To conduct population‐level inference, individual ID, space, time,
and receiver location can be included in the model.

(Whoriskey et al, 2019)

51
Q

Generalized Linear Mixed Models (GLMMs)

A

Models that combine the properties of two statistical frameworks that are widely used in EE, linear mixed models (which incorporate random effects) and generalized linear models (which handle nonnormal data by using link functions and exponential family [e.g. normal, Poisson or binomial] distributions).

GLMMs are the best tool for analyzing nonnormal data that involve random effects.

(Bolker et al, 2009)

52
Q

Cronbach’s alpha

A

Cronbach’s alpha is a number between 0 and 1 that measures internal consistency reliability of Likert scales.

Zero indicates low internal consistency reliability and 1 indicates high internal consistency reliability.

Internal consistency reliability is how well a group of questions measure the same construct.

In general, a good Cronbach’s alpha is between 0.75 and 0.90.

Cronbach’s alpha is impacted by the number of questions with more questions producing a higher Cronbach’s alpha value, therefore, if the Cronbach alpha level is low, it is possible it is just a matter of needing to add more questions and not poor reliability. If the Cronbach’s alpha is above 0.90 the survey likely has redundant questions that can be removed.

(Tavakol, 2011)

53
Q

Ordinal Logistic Regression

A

Ordinal logistic regression is a statistical analysis method that can be used to model the relationship between an ordinal response variable and one or more explanatory variables (which can be discrete, continuous, or ordinal).

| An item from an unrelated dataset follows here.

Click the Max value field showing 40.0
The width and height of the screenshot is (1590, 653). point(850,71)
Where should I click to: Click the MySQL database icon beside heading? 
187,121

This will be used for the social study as likert responses are considered ordinal since they are categorical and have no natural order and because I’m looking at the impacts of various responses on pro-environmental behaviour.

https://cscu.cornell.edu/wp-content/uploads/91_ordlogistic.pdf

54
Q

What are the assumptions of ordinal logistic regression?

A

The dependent variable is measured on an ordinal level.

One or more of the independent variables are either continious, categorical or ordinal.

No Multi-collinearity - i.e. when two or more independent variables are highly correlated with each other.

Proportional Odds - i.e. that each independent variable has an identical effect at each cumulative split
of the ordinal dependent variable.

https://www.st-andrews.ac.uk/media/ceed/students/mathssupport/ordinal%20logistic%20regression.pdf

55
Q

Thematic Analysis

A

One of the most common forms of analysis within qualitative research.

It emphasizes identifying, analysing and interpreting patterns of meaning (or “themes”) within qualitative data.

(Wikipedia)

56
Q

Home Range Analysis and Kernel Density

A

Home range analysis looks at the area an animal uses for the majority of its activities.

Kernel density is one method to evaluate home range. It determines the probability of finding an animal at any one spot.

(Calenge, 2023)

57
Q

What are the benefits and disadvantages of using Likert scales?

A

Benefits:
- Easy to implement
- More standardized
- Easier to quantify
- Makes questions easier to answer for respondent

Disadvantages:
- If their real choice isn’t listed, they’re forced to choose another
- Subject to bias

58
Q

How do you code survey responses?

A

Each response in Likert scale gets assigned a particular number in a defined way (e.g., 5 = strongly agree = more positive, 0 = strongly disagree = more negative) then these numbers are used to find overall scores.

Open-ended questions are assigned theme codes then summarized.